5.     In 2007, the European Commission commissioned research on access to environmental
justice in 25 Member States.   The UK was ranked amongst the bottom five Member
States (along with Austria, Germany, Hungary and Malta), largely on the basis
of its rules on costs.   The UK Report can be found at:
6.     The UNECE Aahus Convention seeks to ensure a minimum standard with regard
to access to environmental information, public participation in decision-making
and access to justice in environmental matters.   The Aarhus Convention Compliance
Committee is currently examining two complaints against the UK on the basis that
environmental litigation in the UK is “prohibitively expensive”. CAJE submitted
an “amicus intervention” to the Committee in relation to both complaints and gave
oral evidence in July and September 2009.   The Compliance Committee is due to
publish its findings in relation to these complaints in April 2010.
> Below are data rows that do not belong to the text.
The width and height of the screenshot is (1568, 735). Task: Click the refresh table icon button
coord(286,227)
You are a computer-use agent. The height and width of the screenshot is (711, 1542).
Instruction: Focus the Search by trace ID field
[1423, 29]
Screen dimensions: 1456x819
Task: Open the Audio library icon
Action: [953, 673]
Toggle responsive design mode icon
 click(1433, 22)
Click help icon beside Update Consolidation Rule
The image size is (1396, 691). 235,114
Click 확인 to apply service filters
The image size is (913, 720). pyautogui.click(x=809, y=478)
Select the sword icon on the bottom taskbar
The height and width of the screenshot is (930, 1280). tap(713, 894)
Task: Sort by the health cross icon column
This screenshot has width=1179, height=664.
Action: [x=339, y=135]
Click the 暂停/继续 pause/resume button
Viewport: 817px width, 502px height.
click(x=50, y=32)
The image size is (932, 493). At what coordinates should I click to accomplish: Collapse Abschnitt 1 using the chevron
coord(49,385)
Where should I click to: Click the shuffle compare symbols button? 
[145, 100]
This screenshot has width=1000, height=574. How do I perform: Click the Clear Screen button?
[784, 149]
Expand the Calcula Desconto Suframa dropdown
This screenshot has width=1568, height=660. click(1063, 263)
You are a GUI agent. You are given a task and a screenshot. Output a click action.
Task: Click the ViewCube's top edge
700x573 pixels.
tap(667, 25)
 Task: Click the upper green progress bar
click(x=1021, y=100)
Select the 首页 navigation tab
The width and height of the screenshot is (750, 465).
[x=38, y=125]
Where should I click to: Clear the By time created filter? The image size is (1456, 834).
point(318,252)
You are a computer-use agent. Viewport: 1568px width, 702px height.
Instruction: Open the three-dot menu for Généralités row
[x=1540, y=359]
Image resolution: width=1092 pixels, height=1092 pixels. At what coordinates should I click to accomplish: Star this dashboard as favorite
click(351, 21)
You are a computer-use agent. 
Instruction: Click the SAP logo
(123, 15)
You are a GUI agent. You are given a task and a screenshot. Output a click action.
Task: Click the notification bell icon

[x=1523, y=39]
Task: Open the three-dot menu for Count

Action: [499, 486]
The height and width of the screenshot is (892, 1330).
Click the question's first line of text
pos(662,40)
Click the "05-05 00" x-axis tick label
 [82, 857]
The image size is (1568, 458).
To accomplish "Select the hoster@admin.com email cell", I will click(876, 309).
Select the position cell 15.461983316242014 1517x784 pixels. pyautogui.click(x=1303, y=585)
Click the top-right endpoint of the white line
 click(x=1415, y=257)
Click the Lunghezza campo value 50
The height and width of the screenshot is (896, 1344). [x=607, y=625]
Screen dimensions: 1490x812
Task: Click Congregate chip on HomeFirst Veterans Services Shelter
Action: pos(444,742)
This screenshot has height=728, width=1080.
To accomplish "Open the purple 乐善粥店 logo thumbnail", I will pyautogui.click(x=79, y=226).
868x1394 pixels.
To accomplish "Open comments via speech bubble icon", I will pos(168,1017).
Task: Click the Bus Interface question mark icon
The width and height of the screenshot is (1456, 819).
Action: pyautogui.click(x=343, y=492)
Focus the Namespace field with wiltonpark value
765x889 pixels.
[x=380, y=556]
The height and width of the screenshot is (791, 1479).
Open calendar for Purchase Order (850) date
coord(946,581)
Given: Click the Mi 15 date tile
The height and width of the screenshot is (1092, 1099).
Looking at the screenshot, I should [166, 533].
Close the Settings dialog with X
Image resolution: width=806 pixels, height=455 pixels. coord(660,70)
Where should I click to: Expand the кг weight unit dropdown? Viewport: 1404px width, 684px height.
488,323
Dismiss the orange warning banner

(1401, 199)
A couple of little bits from the reports below:

Environmental action
The Project defined an environmental action as one relating to the direct
and indirect effects on human beings, fauna, flora, cultural sites and built
structures, soil, water, air atmosphere, climate, the land, landscape, natural
sites, biological diversity, energy, noise, radiation, waste, material assets
and the cultural heritage. Statutes included within the scope of the EJP are
listed in Appendix 8.
Understanding of environmental issues
Nearly two thirds of respondents (66%) do not think the Courts’ understand
environmental issues, and 44% of respondents recommend environmental
training for the judiciary. However, there is an important distinction to be
made between different types of civil claim. Private claims relating to property
damage and nuisance appear to fare reasonably well if they get to court, but
private law claims concerning environment/personal injury and public law
claims appear to experience a more fundamental challenge in the form of
an inherent discrimination within the judiciary. This may be because these
claims often concern wider issues, affect large numbers of people (hence
raising concerns about floodgates), or require the judiciary to take a bold or
expansive approach.
Limited scope of judicial review
Although not questioned directly about this issue, over a quarter of respondents
(26%) raised the limited scope of JR as a barrier to environmental justice.